EXERCISE AIM. Only the lines of the data below from the one with "Given: Collapse the" through the one with "Image resolution: width=960" are wanted. Repeat them exactly.

INFORMATION SUPPLIED.
────────────────

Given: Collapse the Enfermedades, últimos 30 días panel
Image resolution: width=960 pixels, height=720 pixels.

────────────────

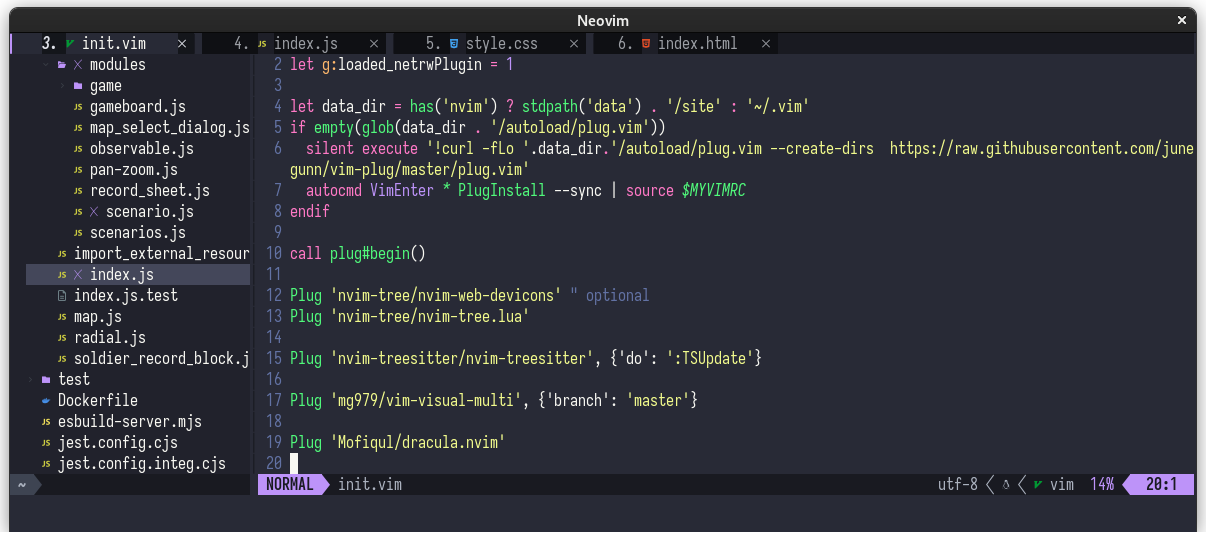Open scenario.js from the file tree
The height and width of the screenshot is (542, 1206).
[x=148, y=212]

────────────────

RESPONSE TO THE TASK.
Given: Collapse the Enfermedades, últimos 30 días panel
Image resolution: width=960 pixels, height=720 pixels.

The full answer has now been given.